***** Records shown
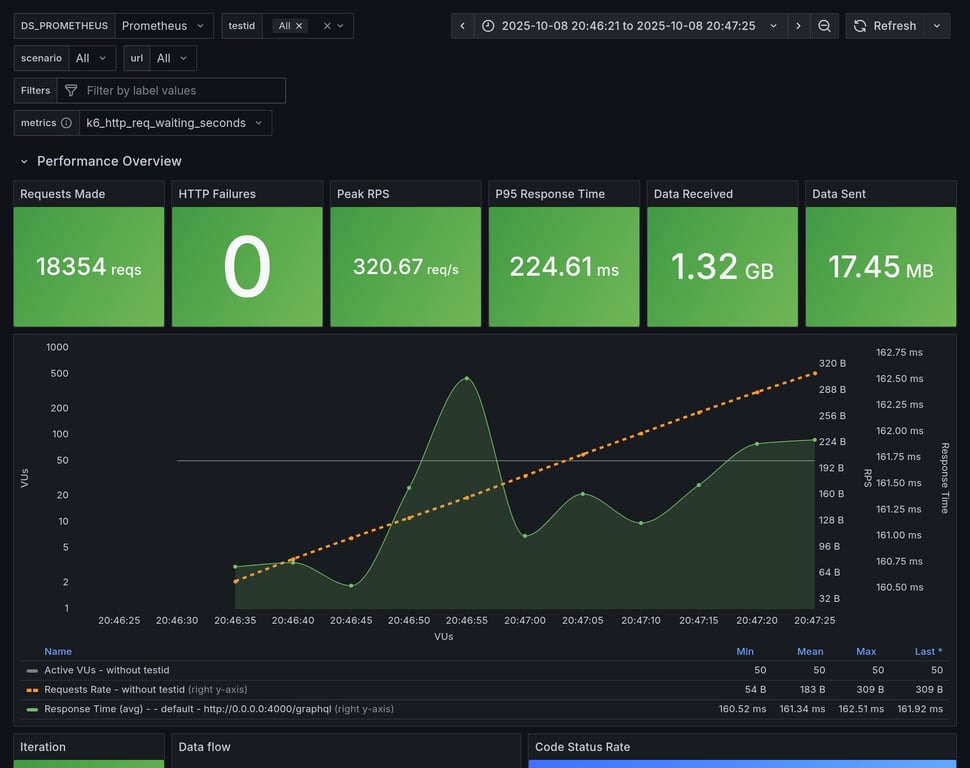Collapse the Performance Overview row
The width and height of the screenshot is (970, 768).
pyautogui.click(x=25, y=161)
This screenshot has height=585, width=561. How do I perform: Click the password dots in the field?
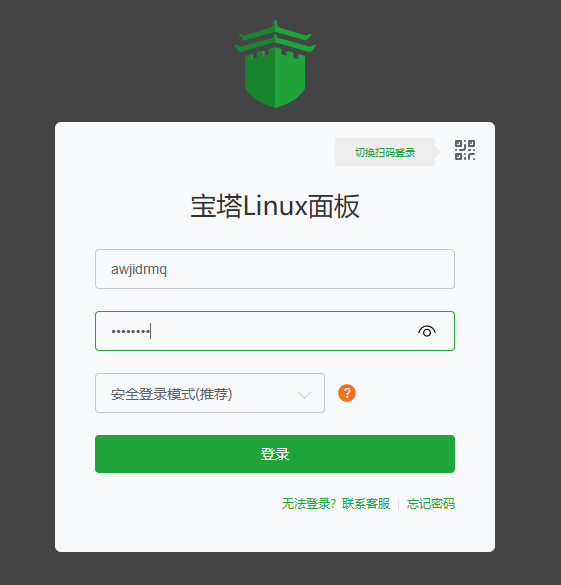(131, 331)
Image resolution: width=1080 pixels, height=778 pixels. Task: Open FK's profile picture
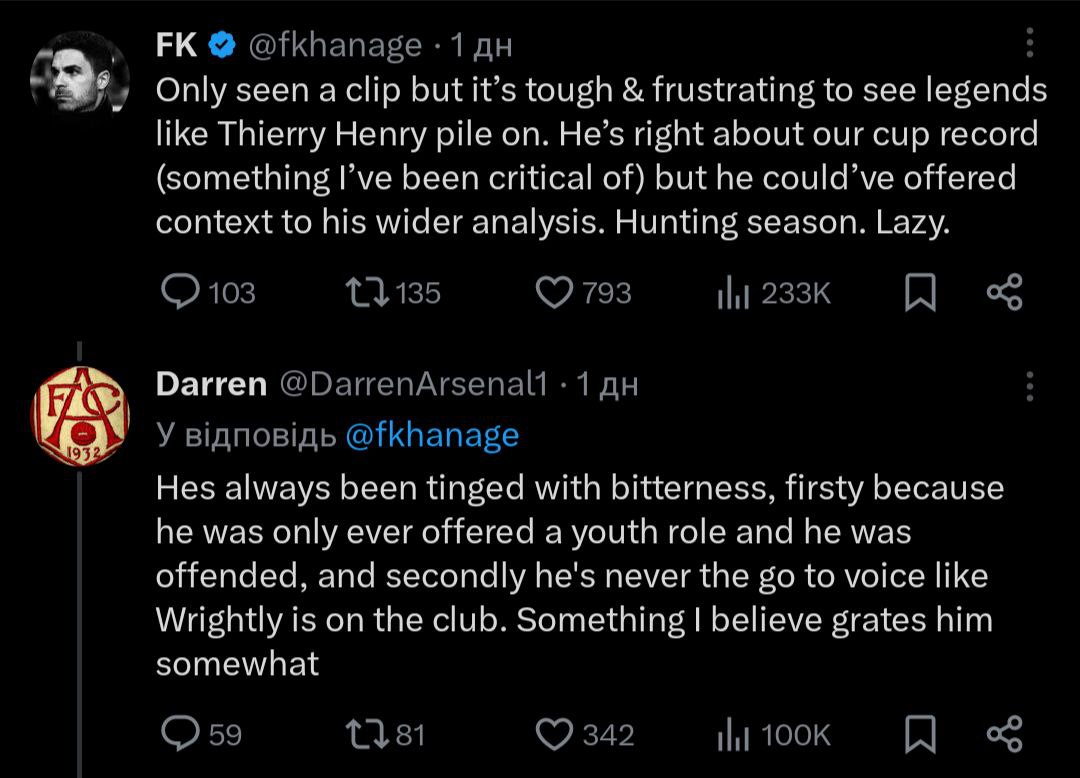click(79, 78)
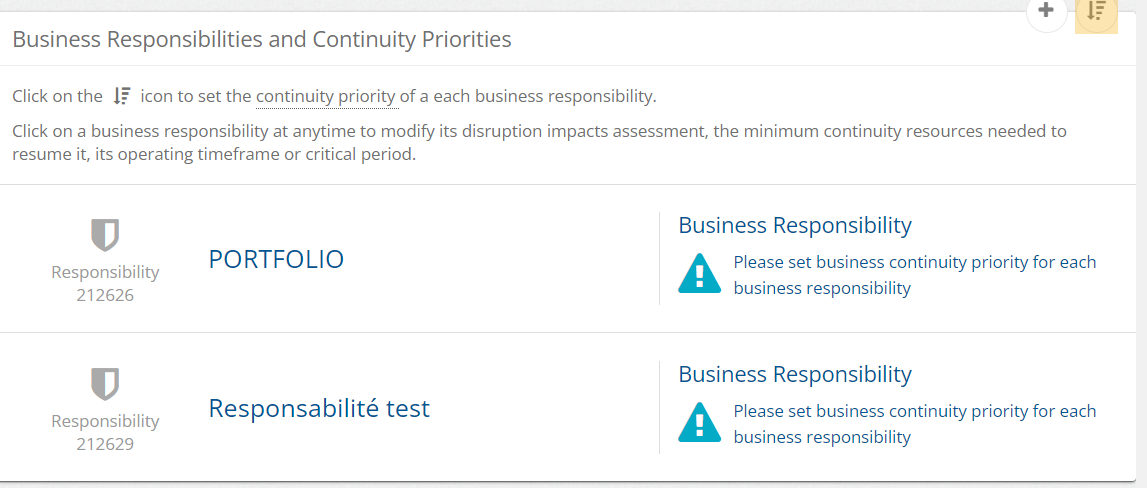This screenshot has width=1147, height=488.
Task: Click the priority warning message for PORTFOLIO
Action: [x=914, y=275]
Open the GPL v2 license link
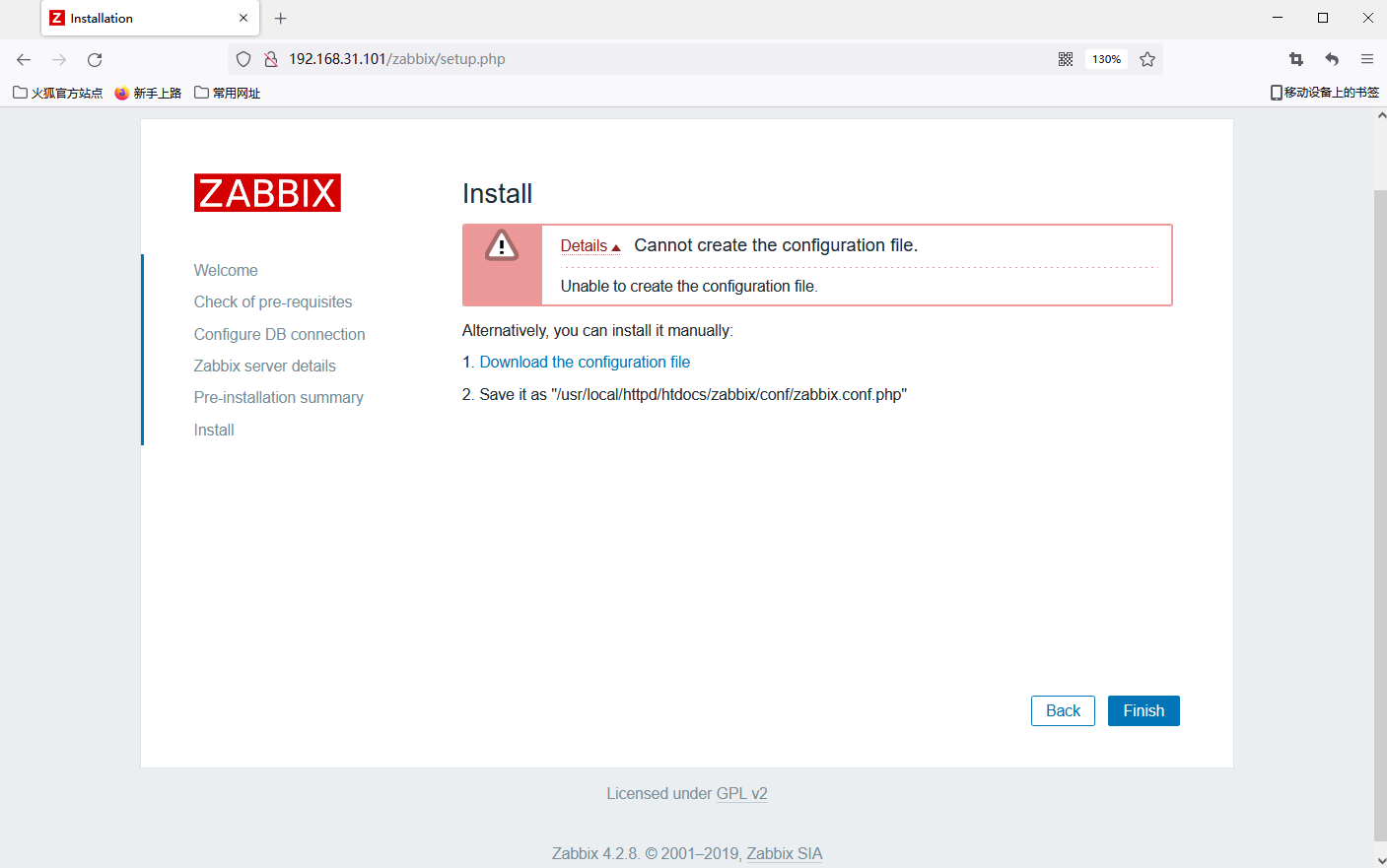The image size is (1387, 868). tap(742, 793)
**********
## Requirements:
Transcribe every line of the listing above verbatim, omitting the pictures.

## Solution for this task:
Collapse the Performance Overview row
The width and height of the screenshot is (970, 768).
pyautogui.click(x=25, y=161)
This screenshot has height=585, width=561. How do I perform: Click the password dots in the field?
(131, 331)
Image resolution: width=1080 pixels, height=778 pixels. Task: Open FK's profile picture
click(79, 78)
This screenshot has width=1147, height=488.
Task: Click the priority warning message for PORTFOLIO
Action: [x=914, y=275]
Open the GPL v2 license link
The image size is (1387, 868). tap(742, 793)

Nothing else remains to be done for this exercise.